Se Marchezan tivesse cumprido sua promessa de corte de 70% dos cargos de confiança, a cidade teria mais R$ 70 milhões para investir, levando em conta que R$ 100 milhões anualmente são gastos com a estrutura política do governo. Sim, 100 milhoes ao ano! Levando em conta que 30 milhões foram gastos de publicidade em 2019, seriam R$ 100 milhões adicionais. Quando se sabe que as despesas totais em assistência social em 2019 foram de R$ 220 milhões e R$ 30 milhões todos os gastos com habitação, percebe-se a relevância que o corte de privilégios pode representar.

Quando, finalmente, leva-se em conta que a cidade teve um crédito de R$ 57 milhões em 2018 e de R$ 72 milhões em 2019, que serão pagos em algum momento pelas gerações futuras, se vê que a estrutura de CCs tem seu peso ao drenar 100 milhões ao ano dos cofres do governo. Foi esta estrutura que deu a base de sustentação do governo Marchezan na Câmara. Ele disfarçou o toma-la-dá-cá com o discurso do Banco de Talentos.
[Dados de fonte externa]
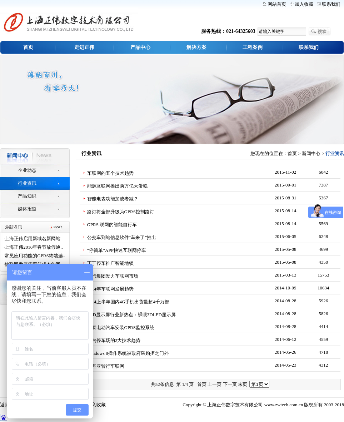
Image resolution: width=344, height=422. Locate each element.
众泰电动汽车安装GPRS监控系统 (121, 327)
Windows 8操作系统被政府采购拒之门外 (128, 353)
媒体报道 (27, 209)
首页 (292, 153)
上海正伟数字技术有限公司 (235, 404)
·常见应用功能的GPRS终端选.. (34, 255)
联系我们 (331, 4)
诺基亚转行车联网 (105, 366)
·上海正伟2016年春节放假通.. (33, 247)
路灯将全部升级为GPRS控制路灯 (121, 211)
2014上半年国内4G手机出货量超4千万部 (128, 301)
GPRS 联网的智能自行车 (112, 224)
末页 (242, 384)
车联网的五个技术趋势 (110, 173)
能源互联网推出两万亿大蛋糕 (117, 186)
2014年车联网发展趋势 (110, 289)
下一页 (230, 384)
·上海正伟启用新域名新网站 (32, 238)
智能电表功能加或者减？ (112, 199)
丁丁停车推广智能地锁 (110, 263)
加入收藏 (304, 4)
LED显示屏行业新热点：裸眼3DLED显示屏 (131, 314)
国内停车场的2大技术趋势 (114, 340)
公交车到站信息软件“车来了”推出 (121, 237)
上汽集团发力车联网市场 (112, 276)
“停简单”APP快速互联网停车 (116, 250)
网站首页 (277, 4)
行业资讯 (27, 183)
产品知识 (27, 196)
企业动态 (27, 170)
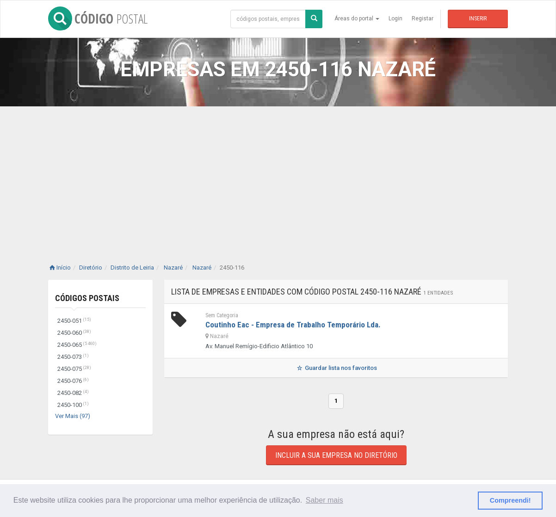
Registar (422, 18)
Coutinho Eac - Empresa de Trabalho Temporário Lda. (293, 324)
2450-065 (77, 344)
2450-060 (74, 332)
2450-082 (73, 392)
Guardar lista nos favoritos (336, 367)
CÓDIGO (98, 18)
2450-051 (74, 320)
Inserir (478, 18)
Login (395, 18)
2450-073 (73, 356)
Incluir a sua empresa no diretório (336, 455)
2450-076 (73, 380)
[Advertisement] (278, 175)
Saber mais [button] (324, 500)
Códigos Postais (87, 298)
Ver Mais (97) (72, 415)
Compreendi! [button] (510, 500)
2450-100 (73, 404)
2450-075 (74, 368)
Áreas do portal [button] (356, 18)
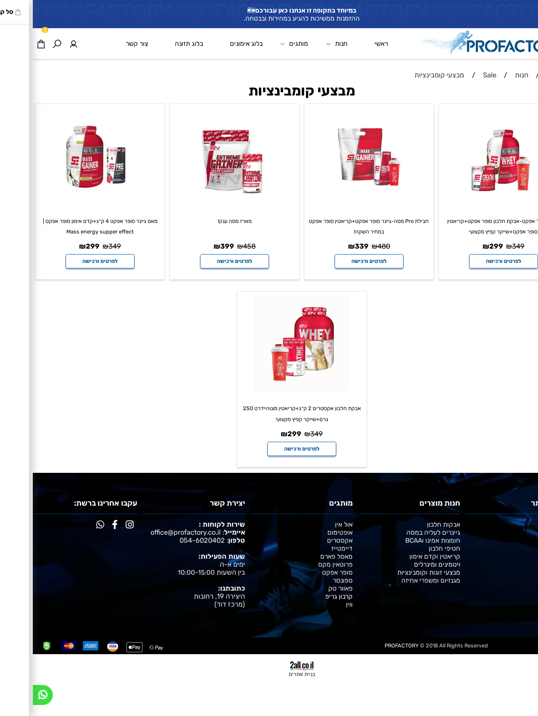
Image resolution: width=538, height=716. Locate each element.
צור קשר (104, 44)
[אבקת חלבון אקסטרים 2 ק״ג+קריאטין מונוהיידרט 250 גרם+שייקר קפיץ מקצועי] (269, 389)
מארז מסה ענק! (202, 221)
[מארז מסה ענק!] (202, 202)
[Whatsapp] (10, 697)
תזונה (527, 532)
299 (463, 246)
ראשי (348, 44)
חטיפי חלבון (411, 548)
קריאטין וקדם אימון (402, 556)
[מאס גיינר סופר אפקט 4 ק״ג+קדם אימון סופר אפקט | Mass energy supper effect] (67, 202)
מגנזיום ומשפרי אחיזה (398, 580)
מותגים (261, 43)
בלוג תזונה (156, 44)
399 (194, 246)
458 (216, 246)
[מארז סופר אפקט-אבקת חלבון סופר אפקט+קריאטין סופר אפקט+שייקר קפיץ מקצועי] (471, 202)
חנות (304, 43)
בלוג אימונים (213, 44)
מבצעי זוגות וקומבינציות (395, 572)
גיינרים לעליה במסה (400, 532)
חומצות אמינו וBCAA (399, 540)
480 (351, 246)
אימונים (525, 540)
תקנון (528, 548)
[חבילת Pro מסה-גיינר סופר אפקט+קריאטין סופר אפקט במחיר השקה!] (336, 202)
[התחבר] (40, 43)
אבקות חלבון (410, 524)
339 (329, 246)
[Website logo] (459, 41)
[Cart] (8, 43)
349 (485, 246)
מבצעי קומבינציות (269, 91)
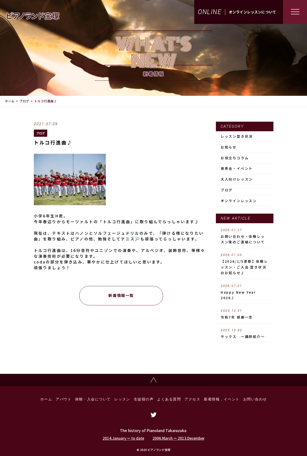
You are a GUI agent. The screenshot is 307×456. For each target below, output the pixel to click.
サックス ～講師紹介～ (245, 333)
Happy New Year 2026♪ (245, 292)
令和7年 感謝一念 (245, 314)
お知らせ (229, 147)
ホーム (10, 101)
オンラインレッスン (239, 200)
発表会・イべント (237, 168)
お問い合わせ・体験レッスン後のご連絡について (245, 236)
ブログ (24, 101)
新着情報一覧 (121, 295)
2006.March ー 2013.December (179, 438)
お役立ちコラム (235, 157)
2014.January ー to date (123, 438)
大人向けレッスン (237, 179)
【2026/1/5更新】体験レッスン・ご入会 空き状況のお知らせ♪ (245, 264)
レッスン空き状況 (237, 136)
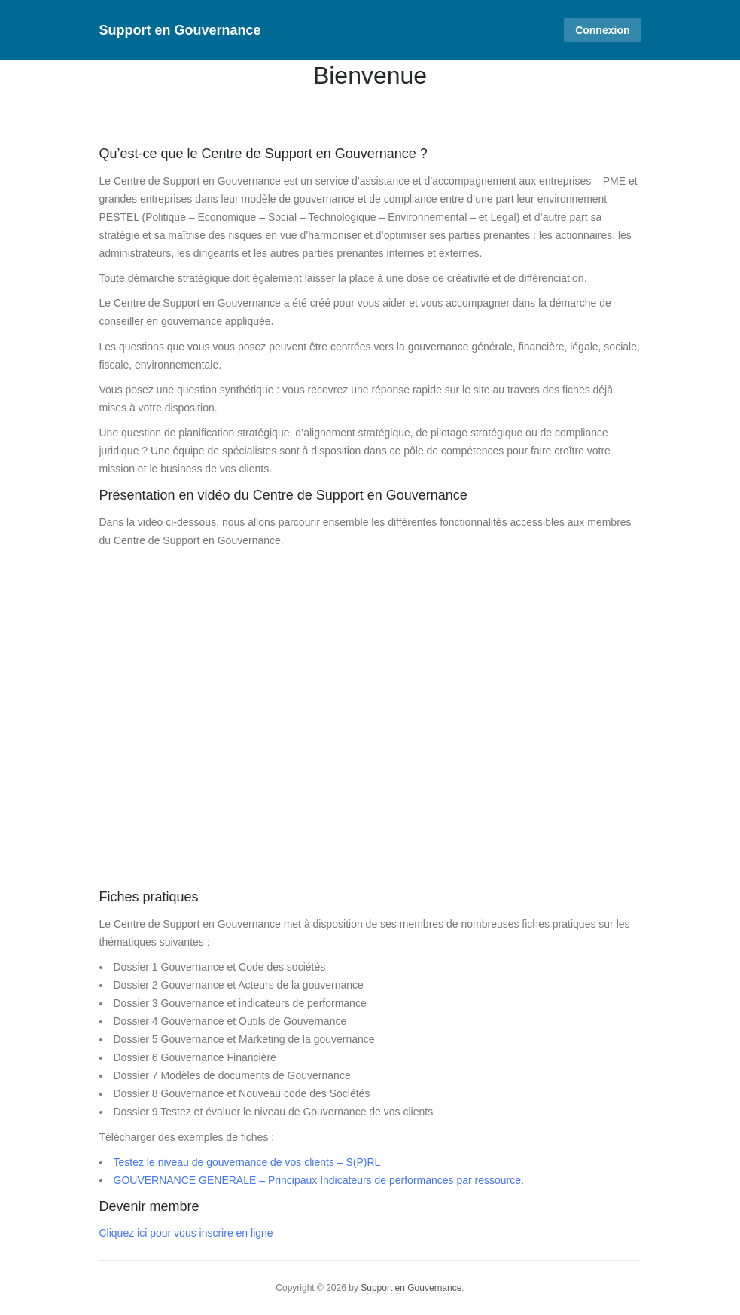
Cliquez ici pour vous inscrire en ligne (186, 1233)
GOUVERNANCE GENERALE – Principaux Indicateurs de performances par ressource (318, 1180)
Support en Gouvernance (180, 30)
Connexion (602, 30)
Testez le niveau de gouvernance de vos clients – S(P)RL (247, 1162)
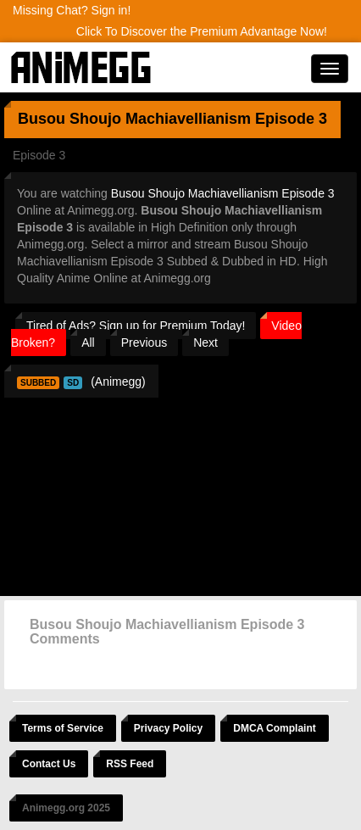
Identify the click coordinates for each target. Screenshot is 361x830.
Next (205, 342)
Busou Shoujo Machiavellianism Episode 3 (223, 193)
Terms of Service (62, 728)
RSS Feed (129, 764)
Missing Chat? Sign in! (72, 10)
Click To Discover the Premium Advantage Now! (201, 31)
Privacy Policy (168, 728)
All (88, 342)
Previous (144, 342)
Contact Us (48, 764)
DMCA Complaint (274, 728)
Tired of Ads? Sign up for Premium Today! (135, 325)
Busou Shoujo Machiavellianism (134, 118)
A CPI provou que isso era uma mentira criada por empresas privadas que montaram o plano de governo do autoritário e neoliberal prefeito, apropriando-se com seus especialistas (bagunçando áreas como a educação) da gestão pública. 
No final, no momento de pavimentar seu caminho para tentar um novo mandato, Marchezan mostrou-se um desastre político e desorganizou sua própria base. A oposição, que tem, desde o início, apontado ilegalidades no seu governo, não deixaria de atuar numa hora destas. Diante da possibilidade de derrubar um governo, cuja continuidade representa uma ameaça fatal à luta pelo serviço público, certamente não há razão para hesitar.